Campuses are becoming less and less relevant, and taxpayers need to step in to decide whether they are comfortable funding expensive upkeep when online options are cheaper, more accessible and increasingly popular. Photo by Jen Light.

Recently we all were shocked by the behavior of the leadership and staff of the U.S. Government Services Administration (GSA) in wasting taxpayer money and flaunting their ability to do so.  Seems to be commonplace behavior among  many of our overpaid federal employees in the news lately.

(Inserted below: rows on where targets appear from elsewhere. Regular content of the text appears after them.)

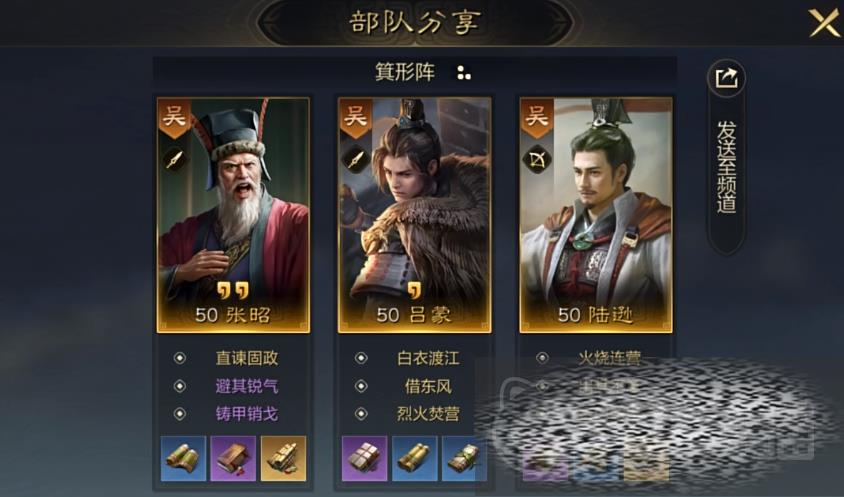Open the 避其锐气 tactic
Viewport: 844px width, 497px height.
click(247, 386)
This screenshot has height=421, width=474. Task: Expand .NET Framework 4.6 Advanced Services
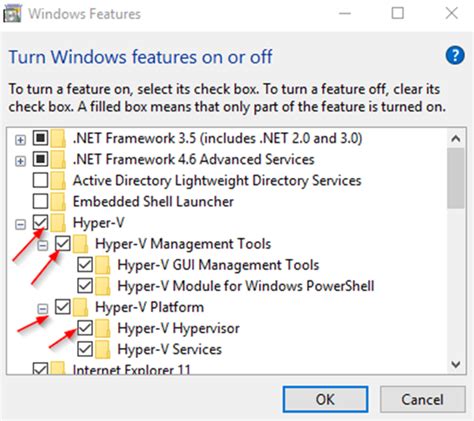pyautogui.click(x=20, y=161)
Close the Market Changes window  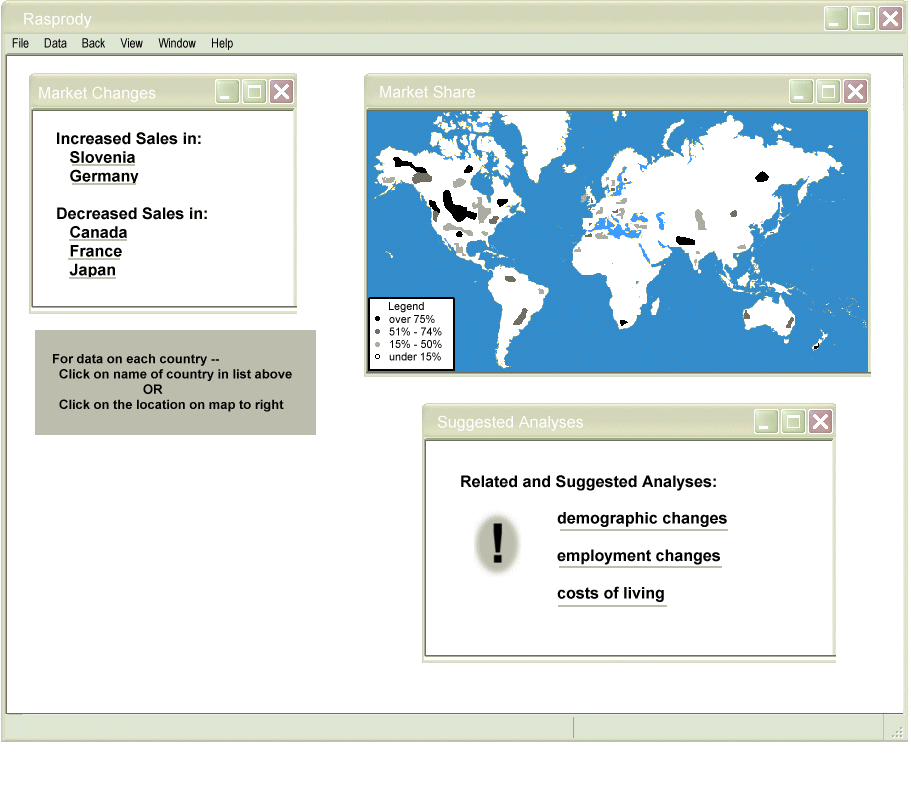282,92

What really struck me, as it did to others, was the number of empty or partially empty buildings and facilities we taxpayers own and pay to maintain under the GSA’s watch.  Some facilities have been empty for decades, yet we continue to pay to build new government buildings.  The question is why and how do we get rid of this cost burden when commercial real estate is in the tank as well?

Then I realized that we may have a similar “meltdown” with taxpayer campus facilities down the road.  Over decades college campuses and university systems have expanded generously while tuitions  and maintenance costs have risen faster.  Some are very palatial due to a sense of competitiveness for students and student athletes.  When someone mentions  Auburn, Harvard, Princeton, Yale, or  Penn State, we all have an impression of large campuses with signature architecture, student union halls and dorms.  It’s a lot of real estate which we largely don’t equate to the situation we now are in with government owned and commercial buildings.

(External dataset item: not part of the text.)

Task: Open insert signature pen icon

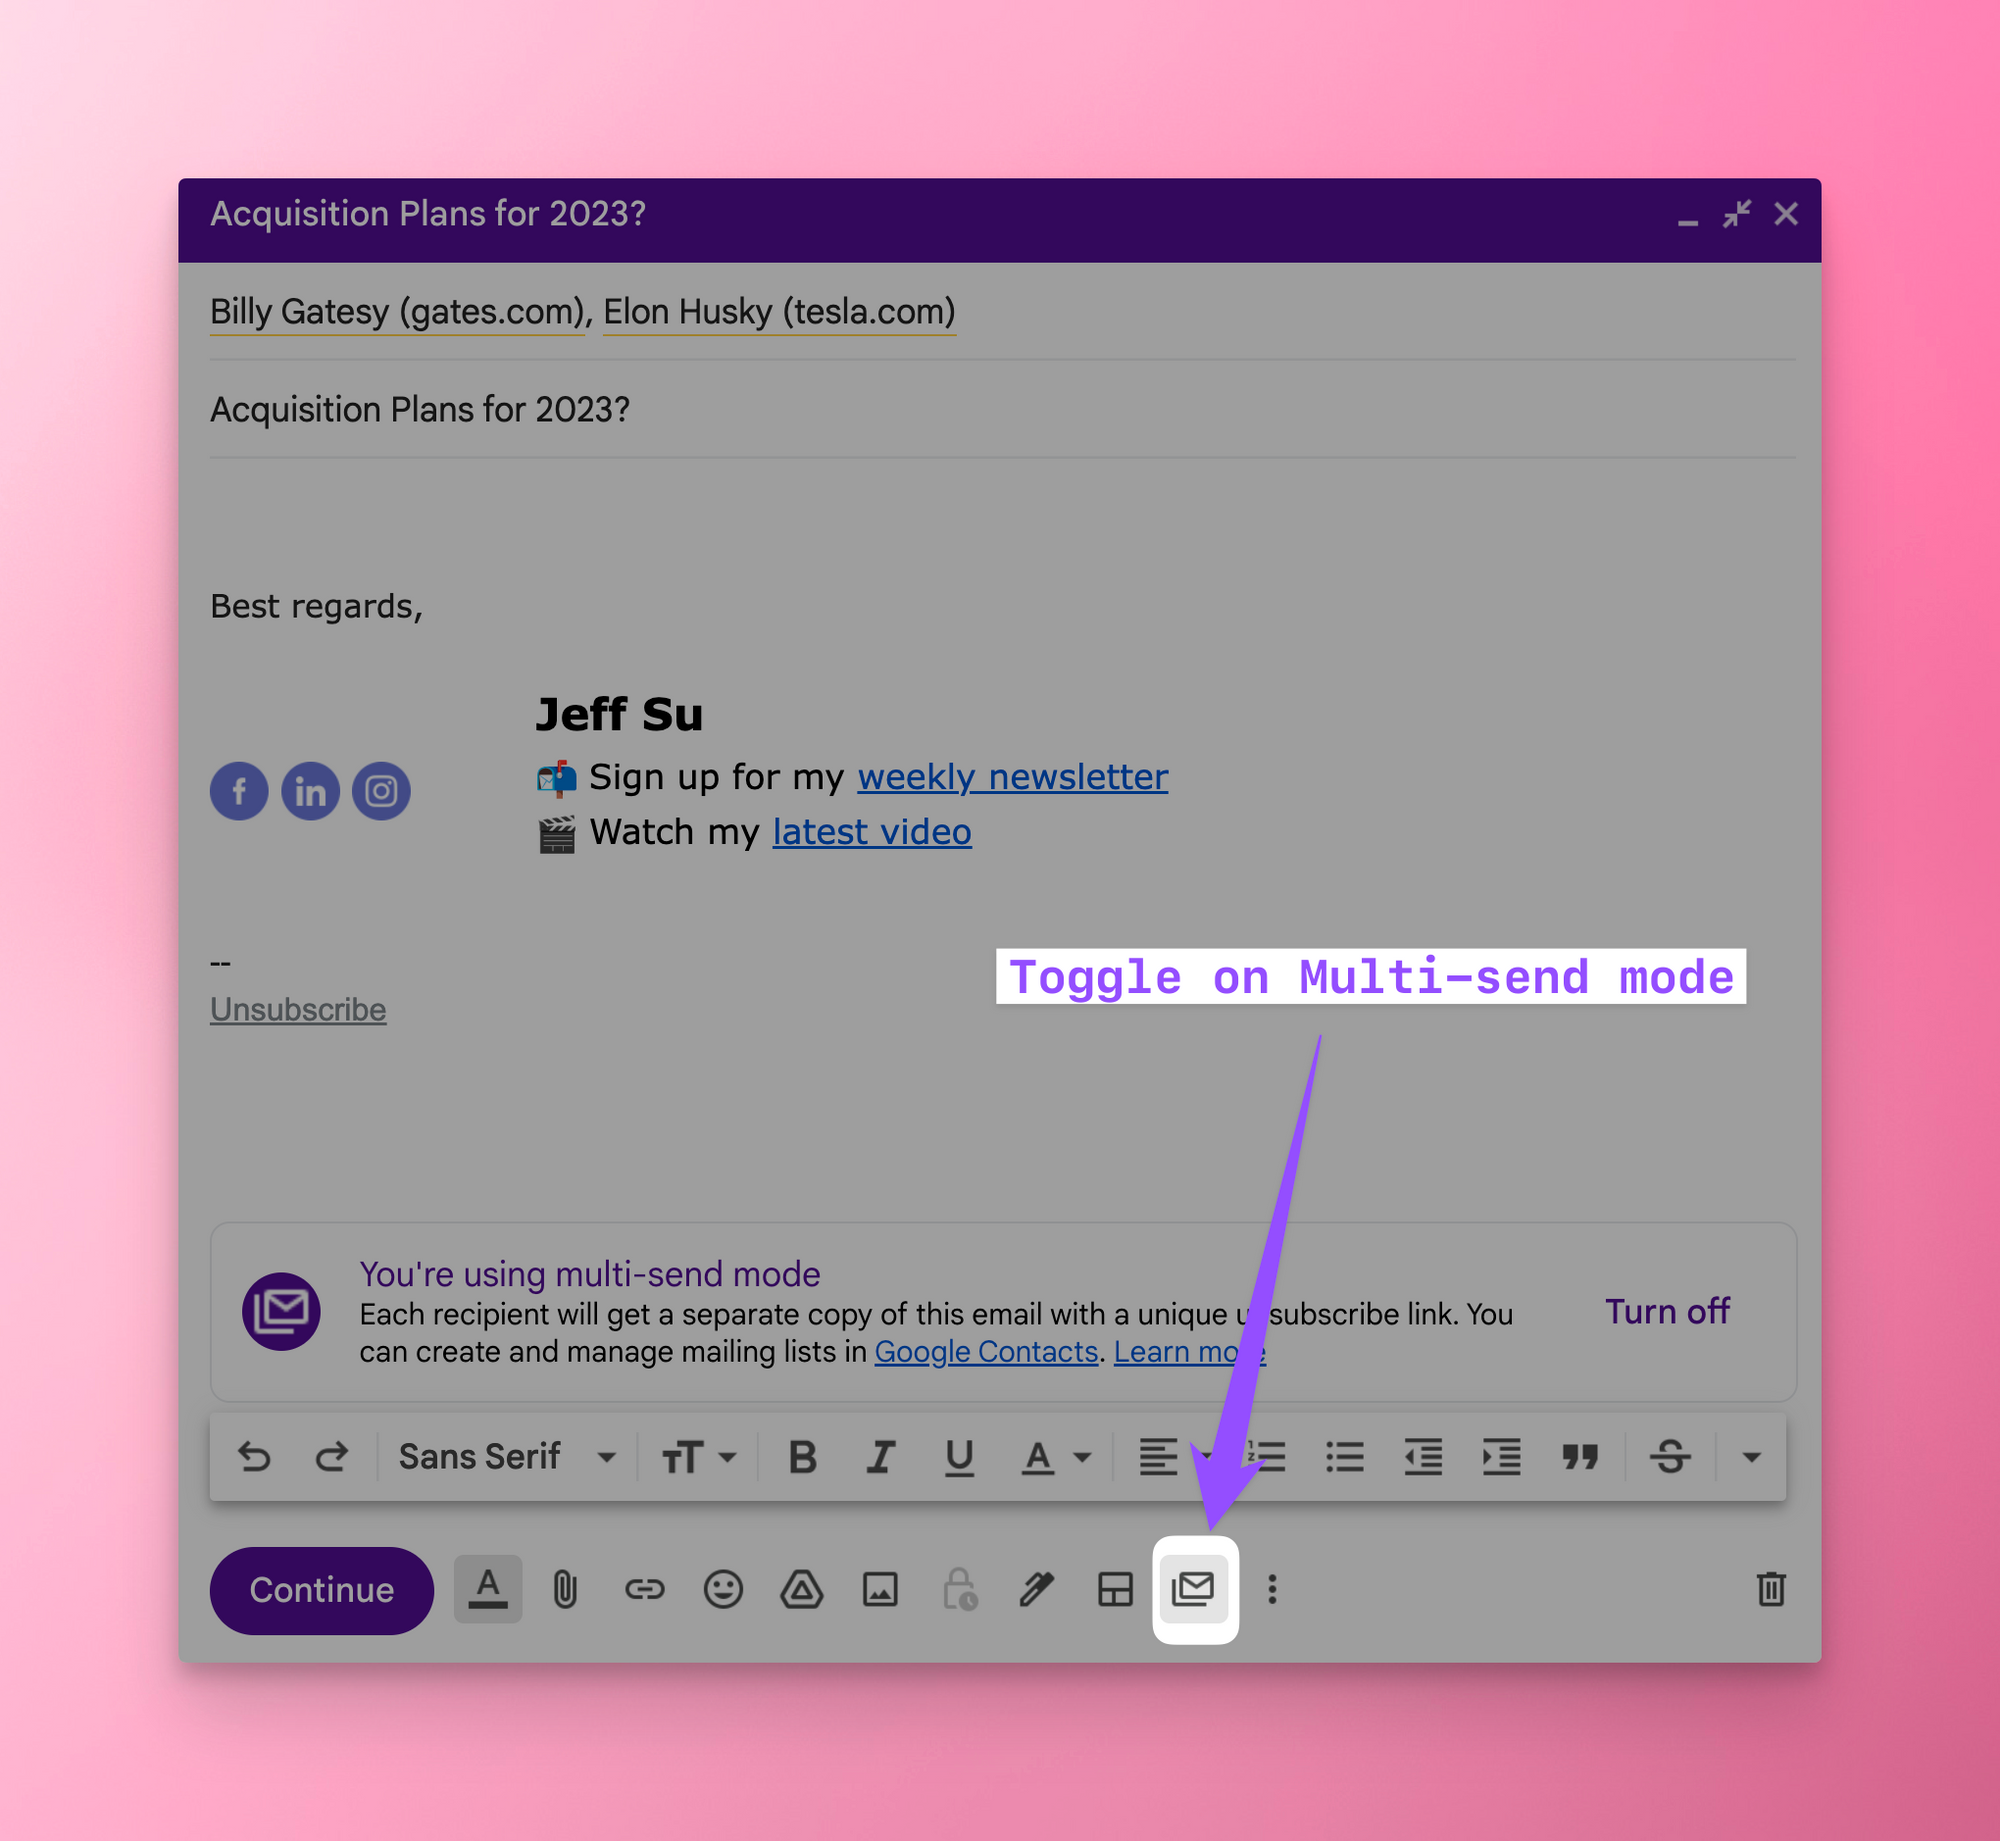Action: coord(1036,1589)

Let me be more clear. It is certain that pressure to learn faster and reverse the trend of our ailing education system to turn out a higher percent of technically and business ready graduates will steadily increase.  With higher high school dropout rates and higher college tuitions we will have fewer “on campus” students.  Fewer freshmen are opting for loans they are burdened with the rest of their lives when higher paying jobs become scarce.

The increased use of web-based interactive technology with PC’s, Smartphones and tablets will further dilute campus facilities in favor of distance learning methods delivered at a much lower cost.  The net affect would dramatically reduce the amount of physical footprint required by most campuses now maintained with taxpayer dollars.

It would seem that our university systems might want to organize around the realities of the changes in how and when learning is delivered and measured.  It also seems obvious that a different framework of formal learning be designed to evolve to rather than trying to resist change which will only exacerbate the invariable.  There is no doubt the demographic shifts in size and make up of global labor pools and the exponential growth and capture of information will drive some of the change factors needed from educators and educational institutions to keep pace.

If this be true, why not get out in front and lead the charges necessary rather than wait for the crisis that is sure to come?  I know there are many opinions, some supported by sketchy facts, on the subject.  Most get tangled in global warming, politics and the status quo.

Corporate Universities are mainly geared as a stop gap measure.  The courses and agendas will largely focus on the supply chain of future leadership needs in their organization rather than a litany of choice to back fill what should have already been learned.

But don’t you believe that the institutions which are heavily funded by tax payers and supposedly the centers of excellence, research, art, creativity, etc., that we entrust our minds to at great cost should recognize and lead the tsunami that is surely coming?